La storia narrata in Bibi e il Re degli Elefanti è stata desiderata, discussa e sognata ben prima di arrivare sulla carta e sul palcoscenico.
Da sempre credo fermamente nel potere dell’immaginazione che - come gli Inglesi dicono a proposito di una buona tazza di te - forse non cura nulla, ma di certo giova a tutto, dalla malinconia alla peste nera, passando per l’unghia incarnita e le pene d’amore. L’idea di Bibi e del suo elefante immaginario è nata discutendo questa teoria con il Professor Zamboni, pediatra acuto e sensibile, cui premeva una storia che raccontasse di malattia e speranza.
L’associazione tra la speranza e l’immaginazione - e ancor più tra l’immaginazione e quella forza di affrontare la difficoltà che genera e sostiene la speranza - è stata per me immediata e istintiva. E se qualche riluttanza mi frenava dallo scrivere in un campo delicato come quello dell’infanzia, la storia che germoliava via via da questi stimoli ha travolto le mie resistenze: nati da un incontro di pensiero e istinto, di memorie e di concetto, Bibi, Bogus e Giovanna la Pulzella chiedevano con insistenza di essere scritti.
Secondo gli studi recenti in materia, i due terzi dei bambini si creano dei compagni immaginari: amici fedeli e rassicuranti da cui ricevere appoggio, complicità e conforto, punti di riferimento all’interno di dimensioni psicologiche chiuse o perdute per gli adulti. Mi sono chiesta quanto più acuto debba essere il bisogno di queste "presenze" - così diffuso tra i bambini sani e felici - per un bambino che si sente derubato della sua infanzia e, forse, tradito dall’impotenza degli adulti di fronte al nemico invisibile chiamato malattia. Bogus e Giovanna non simboleggiano, come teme la mamma di Bibi, una fuga della realtà: rappresentano invece la forza interiore dell’individuo, la costruzione di un carattere e la ricerca di una bussola morale.

+--

**CONSEGNA**
Secondo il brano scelto, quale quota di bambini si crea dei compagni immaginari?

+--

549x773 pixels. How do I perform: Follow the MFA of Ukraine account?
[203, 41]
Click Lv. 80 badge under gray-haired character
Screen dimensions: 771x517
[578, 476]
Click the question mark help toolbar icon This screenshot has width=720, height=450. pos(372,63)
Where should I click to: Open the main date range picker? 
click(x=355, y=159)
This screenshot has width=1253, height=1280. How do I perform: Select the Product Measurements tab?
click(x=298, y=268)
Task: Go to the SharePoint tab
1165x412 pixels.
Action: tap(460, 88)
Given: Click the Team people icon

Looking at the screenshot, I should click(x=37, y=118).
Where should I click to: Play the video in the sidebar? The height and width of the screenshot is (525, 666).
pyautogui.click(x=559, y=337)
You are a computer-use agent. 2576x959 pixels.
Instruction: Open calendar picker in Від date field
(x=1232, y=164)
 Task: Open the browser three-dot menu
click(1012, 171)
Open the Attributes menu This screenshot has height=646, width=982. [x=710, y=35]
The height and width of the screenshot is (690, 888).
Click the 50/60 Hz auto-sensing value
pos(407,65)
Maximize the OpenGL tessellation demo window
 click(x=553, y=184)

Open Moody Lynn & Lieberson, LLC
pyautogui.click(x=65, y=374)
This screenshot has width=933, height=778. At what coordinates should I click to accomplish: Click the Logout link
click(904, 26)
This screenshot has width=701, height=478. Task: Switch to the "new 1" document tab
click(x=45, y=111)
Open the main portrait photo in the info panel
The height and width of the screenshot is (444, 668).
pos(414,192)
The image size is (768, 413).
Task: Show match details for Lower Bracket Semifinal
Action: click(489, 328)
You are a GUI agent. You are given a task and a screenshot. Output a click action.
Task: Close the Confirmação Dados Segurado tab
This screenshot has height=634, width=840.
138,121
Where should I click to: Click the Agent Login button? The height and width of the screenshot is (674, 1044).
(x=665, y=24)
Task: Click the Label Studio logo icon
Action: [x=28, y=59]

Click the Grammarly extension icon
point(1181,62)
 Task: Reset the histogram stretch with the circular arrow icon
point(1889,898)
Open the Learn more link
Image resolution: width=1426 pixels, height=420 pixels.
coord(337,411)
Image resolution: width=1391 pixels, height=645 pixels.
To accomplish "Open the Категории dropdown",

+--

**RISPOSTA**
I due terzi dei bambini.